_Required work_
Continue the news article below on Constellation Brands' stake in Canopy Growth, picking up after its last sentence.

_Source document_
Corona parent firm Constellation buys $245M stake in Ottawa-area pot firm Canopy Growth

Linton
Canopy CEO Bruce Linton (Photo by Caroline Phillips)

Constellation Brands has signed a deal to acquire a nearly 10 per cent stake in Canopy Growth Corp. (TSX:WEED) for $245 million, sending the Canadian marijuana company's shares up as much as 20 per cent.

Canopy chairman and chief executive Bruce Linton said the partnership marks the first major wine, beer and spirits producer to invest in legal cannabis.

Canada's biggest licensed producer of medical marijuana and the U.S.-based maker of Corona beer and Kim Crawford wines will also collaborate on cannabis-based drinks, he added.

Linton said he had as many as a dozen investment options on the table since Canopy began discussions with Constellation in the summer, for a similar or larger amount of money.

"But what they didn't come with was a partner who actually could work with us, and think with us, and help create things with us," he said in an interview.

Shares of Canopy Growth rose as high as $15.72 in Toronto in morning trading on Monday, up 22.9 per cent from $12.79 at close on Friday.

Under the deal, Constellation will buy a 9.9 per cent stake or nearly a 18.9 million shares in Canopy for $12.9783 per share. It will also acquire an equal number of common share purchase warrants for Canopy.

Constellation said the deal is part of its strategy to stay ahead of evolving consumer trends and market dynamics, while maintaining focus on its core beverage alcohol business.

"Canopy Growth has a seasoned leadership team that understands the legal, regulatory and economic landscape for an emerging market that is predicted to become a significant consumer category in the future," said Constellation chief executive Rob Sands in a statement.

_Recorded information_
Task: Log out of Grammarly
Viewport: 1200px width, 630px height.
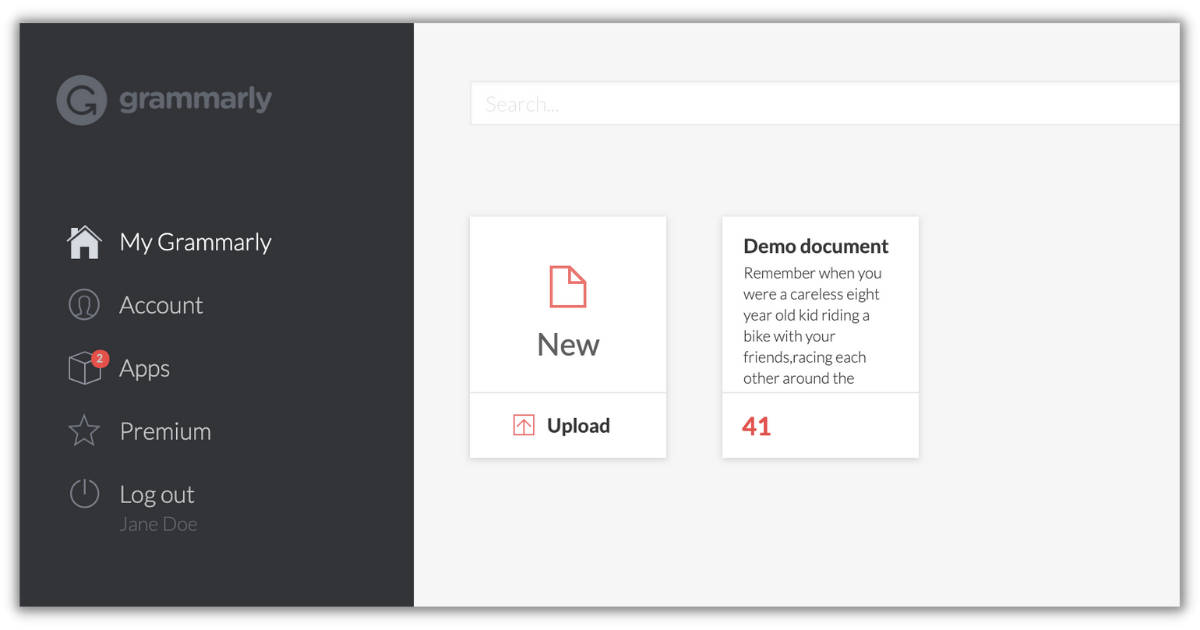Action: [157, 493]
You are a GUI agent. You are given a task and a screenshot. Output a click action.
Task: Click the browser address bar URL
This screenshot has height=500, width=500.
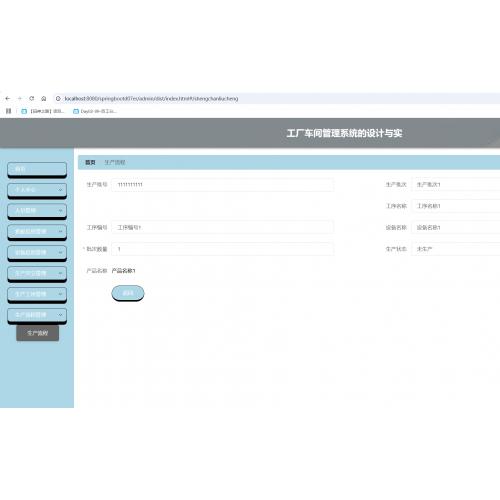click(x=151, y=99)
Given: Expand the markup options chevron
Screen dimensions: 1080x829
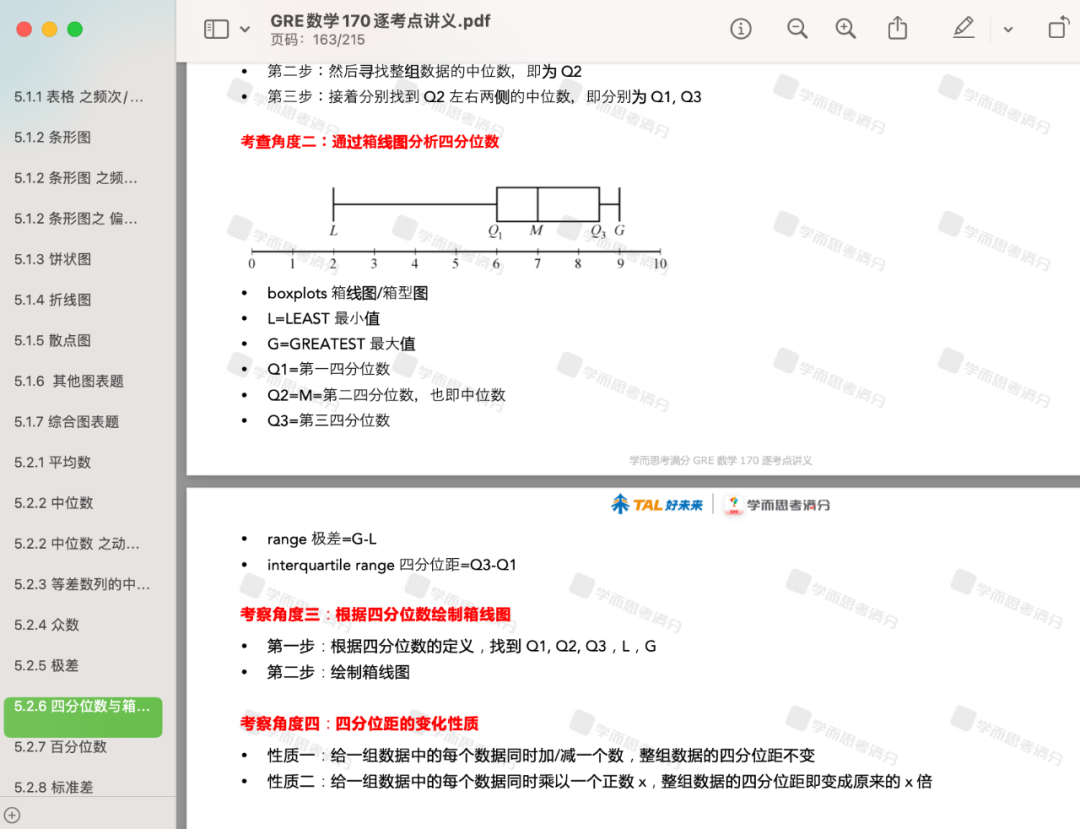Looking at the screenshot, I should click(1008, 30).
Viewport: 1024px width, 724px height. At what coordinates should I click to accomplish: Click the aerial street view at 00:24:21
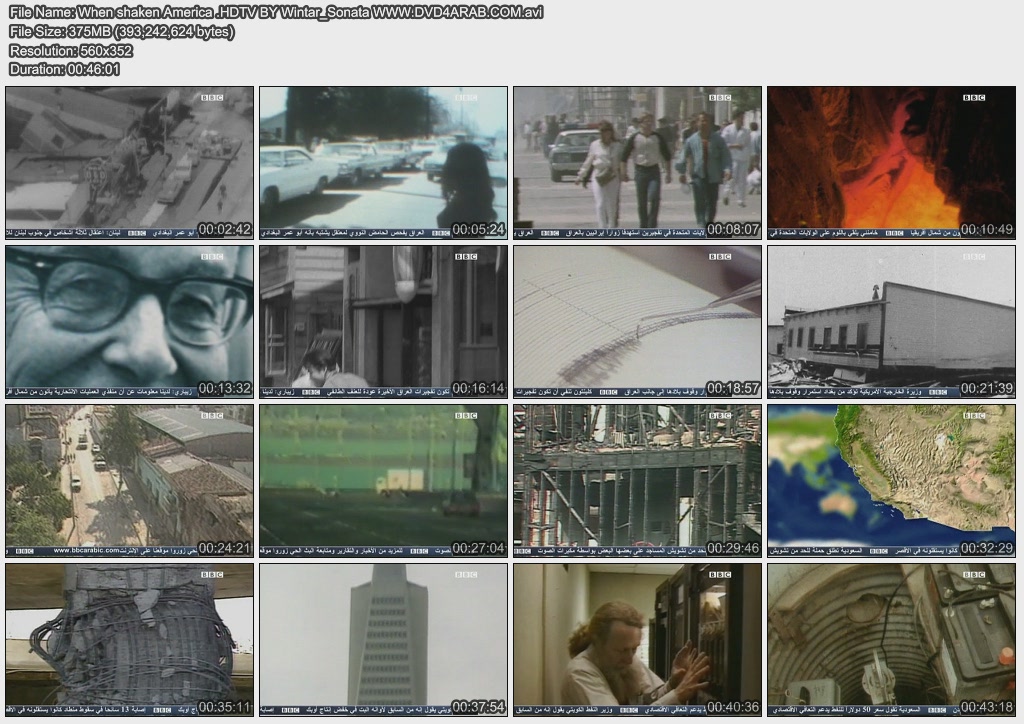129,481
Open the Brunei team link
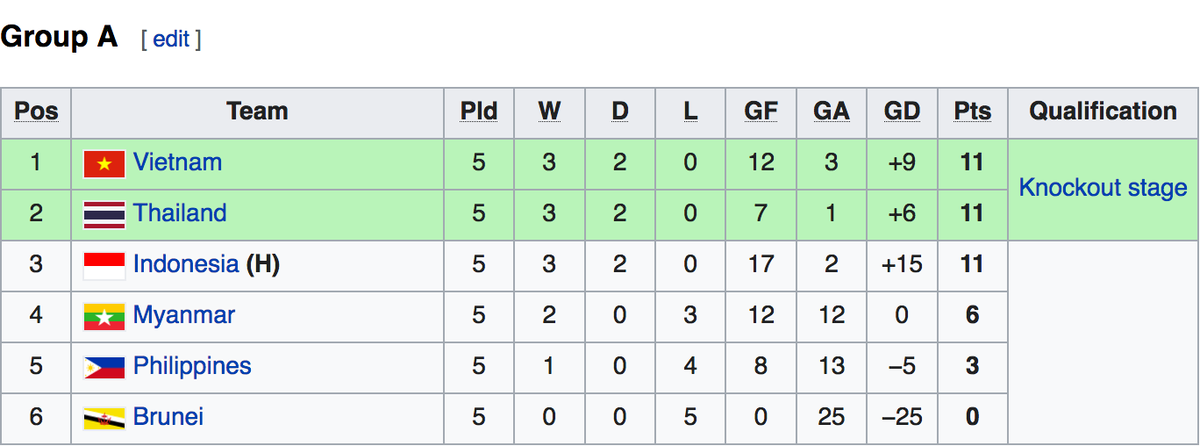 [x=168, y=416]
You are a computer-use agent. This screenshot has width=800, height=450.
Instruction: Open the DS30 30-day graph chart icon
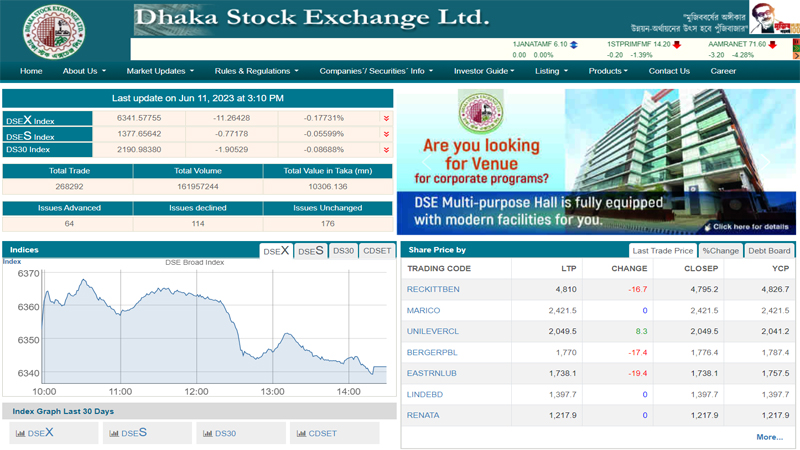[x=207, y=434]
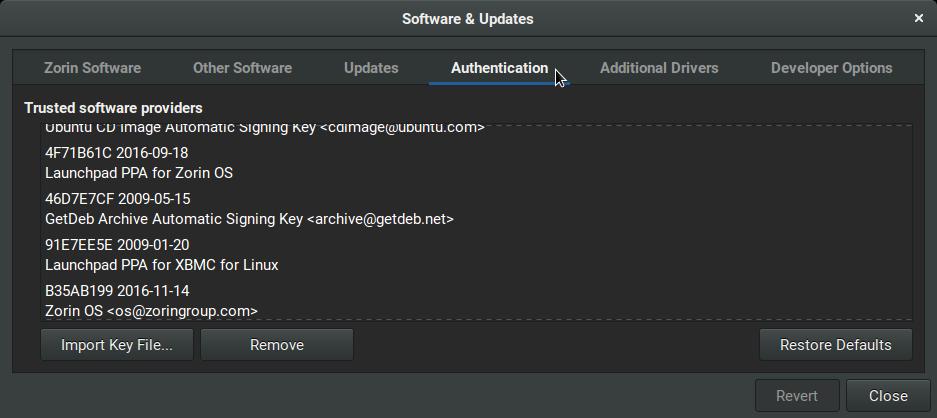Select the Ubuntu CD Image signing key
The height and width of the screenshot is (418, 937).
pyautogui.click(x=265, y=129)
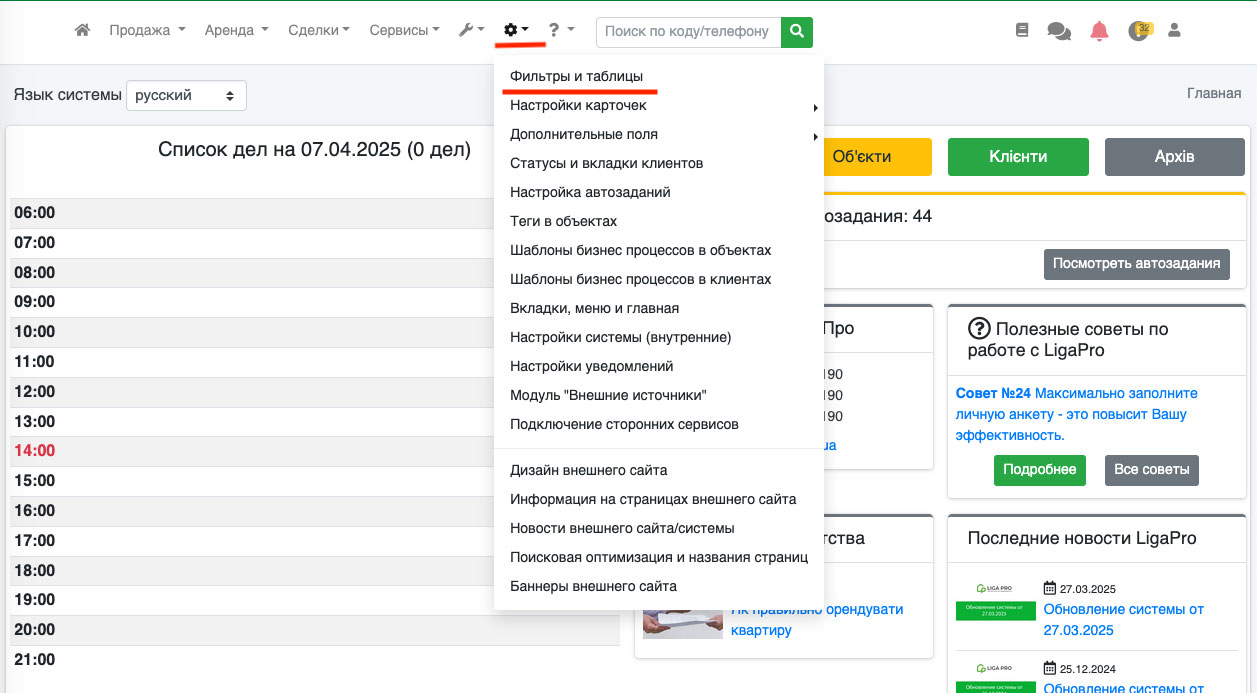Open the wrench tools menu

[470, 31]
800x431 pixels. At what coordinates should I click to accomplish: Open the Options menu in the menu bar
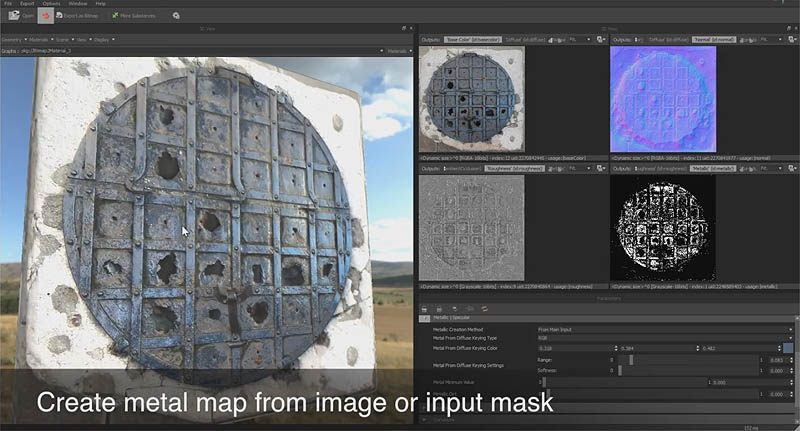(x=51, y=4)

_Response to the task_
Constellation added that it has no plans to sell any cannabis products in the U.S. or any other market unless or until it is legally permissible to do so at all government levels.

Cannabis-infused beverages

Canada is moving towards a July 2018 deadline for legalization of recreational marijuana, but sales of edibles will come later once regulations for production and sale can be developed.

Linton says Canada will likely be its first market for cannabis-infused beverages.

"They've been fairly clear that in 2019 they expect to enhance and expand that offering," he said. "Will that include vaporizeable products, edible products or liquid drinkable products? Could be any or all of them. So we're talking now about a year and a half away, potentially."

Although recreational marijuana is legal in certain states, Canopy has no plans to market these products in the U.S. until marijuana is federally legal south of the border, he added.

In the meantime, Canopy has a license with an exemption that will allow it to create and develop cannabis products for a future market, he added.

"What they really want is a way to access the product that feels socially, more standard ... beverages might be that format."

"It does give us a platform for which we can create formulations and compounds that go towards medical or it could go to differentiated products (for) adult access," he said.

He is optimistic that these cannabis-infused beverages, which will not have alcohol, will appeal to consumers who want a more "socially-normalized" way of consuming marijuana.

"What they really want is a way to access the product that feels socially, more standard," he said. "And I think beverages might be that format."

The companies said Monday the agreement will see Constellation provide marketing and brand development support to Canopy.

Linton said Constellation, which has about 40 wineries, breweries and distilleries in its portfolio, has leveraged its experience navigating restrictions on marketing in the various jurisdictions it operates in.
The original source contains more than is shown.